> **EXERCISE REQUIREMENTS**:
From the Tom Osander biography below, extract the passage starting with "Tom Osander aka" and going on through "and Hanna Leess.", copying it word for word.

Background information
- Born: 6 October 1966 (age 59)
- Origin: Princeton, New Jersey, United States
- Genres: Rock, folk, indie rock, folk rock
- Occupations: Musician, record producer
- Instruments: Drums, percussion, guitar, vocals
- Years active: 1985–present
- Labels: Geffen, Mercury, Heffa, Warner Bros., DRM/14th Floor
- Member of: God Street Wine
- Website: www.tomosander.com

= Tom Osander =

Tom Osander aka Tomo (born John Thomas Osander Jr. on 6 October 1966) is an American drummer, percussionist and producer. Osander co-founded seminal New York City based jam band God Street Wine. He is also associated with Damien Rice, Lisa Hannigan, and Hanna Leess.

Born in Princeton, New Jersey Osander was a member of the New York City jam band God Street Wine from 1988 to 1998, recording six albums and performing more than 1,000 shows, touring with bands such as The Allman Brothers, Bruce Hornsby and the Black Crowes.

In 1999 Osander moved to Killarney, Ireland, to briefly join the alternative, Killarney-based rock band Poor Uncle Harry.

He began working with Damien Rice in 2000 and over the next several years recorded both the albums "O" and "9". During his time with Rice he recorded the Billie Holiday song Don't Explain with Herbie Hancock for his 2005 Possibilities album

In the summer of 2007 he left Rice to concentrate on Lisa Hannigan's solo career, recording her first album Sea Sew in 2008 and touring with her until 2010. The album was nominated for the Mercury Music Prize in 2009.

In 2010 Osander relocated to Berlin, Germany and recorded and/or toured with various artists including Gemma Hayes, Erik Penny, Ultan Conlon, Peter Doran and American singer Hanna Leess, with whom he co-produced her 2016 album Dirty Mouth Sweet Heart on PIAS/CNTCT Recordings.

Also in 2010 God Street Wine reformed to play several reunion shows. The band would continue to perform sporadically up to present day. These reunion shows included several dates as the "Friends" in Grateful Dead bassist Phil Lesh and Friends in January 2013.

> **GIVEN RECORDS**:
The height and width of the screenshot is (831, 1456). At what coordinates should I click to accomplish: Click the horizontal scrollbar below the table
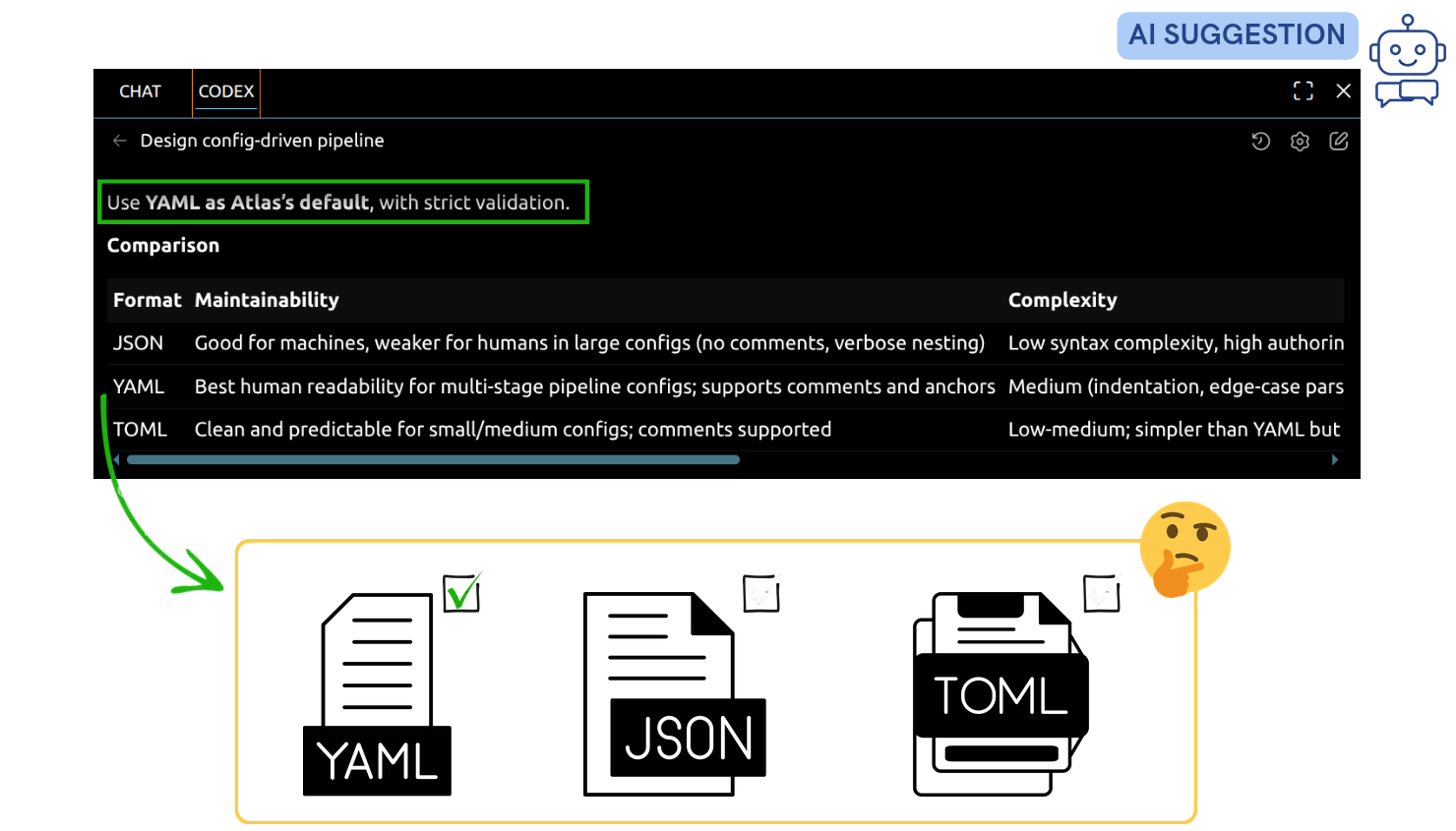tap(433, 459)
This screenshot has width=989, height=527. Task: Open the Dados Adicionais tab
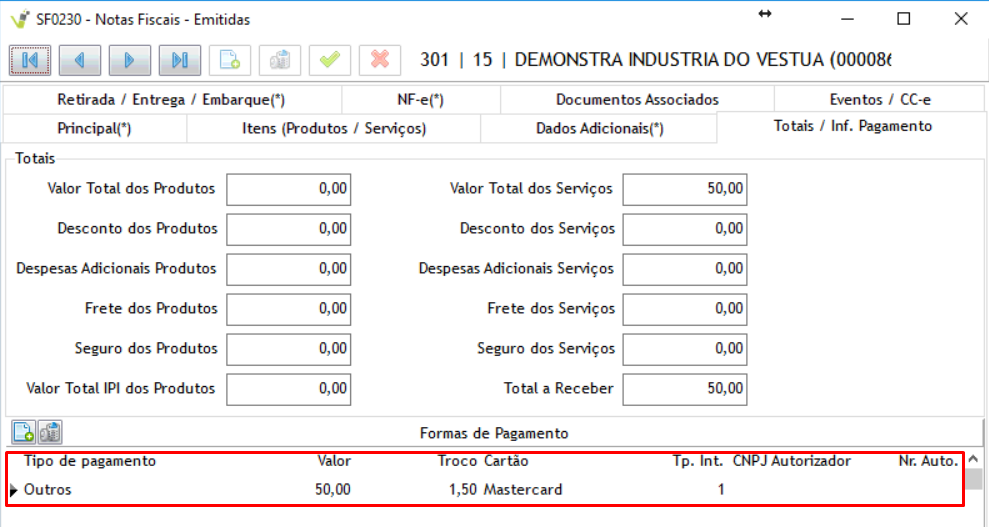point(599,129)
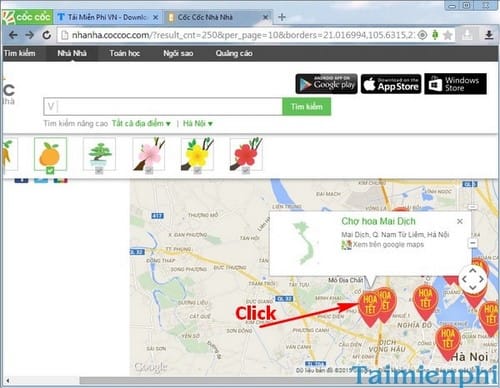Open downloads via the download arrow icon

tap(489, 35)
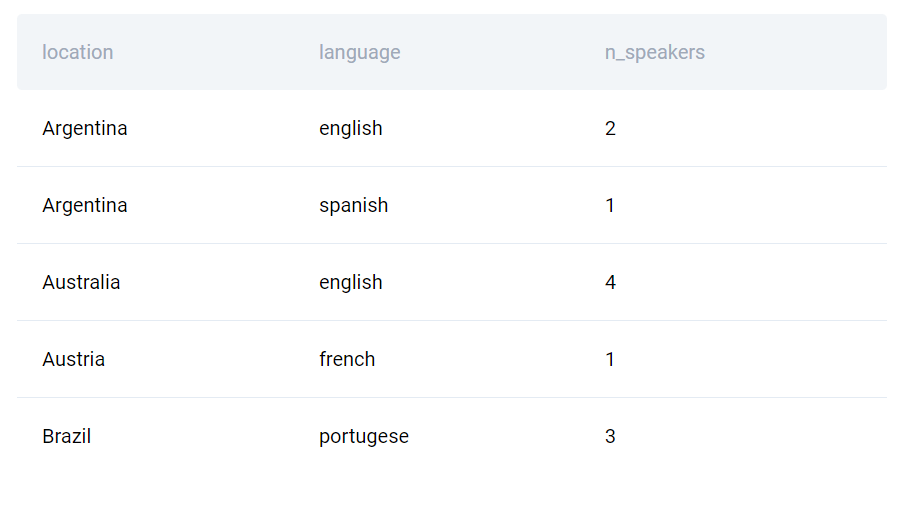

> **YOUR RESPONSE**:
Tom Osander aka Tomo (born John Thomas Osander Jr. on 6 October 1966) is an American drummer, percussionist and producer. Osander co-founded seminal New York City based jam band God Street Wine. He is also associated with Damien Rice, Lisa Hannigan, and Hanna Leess.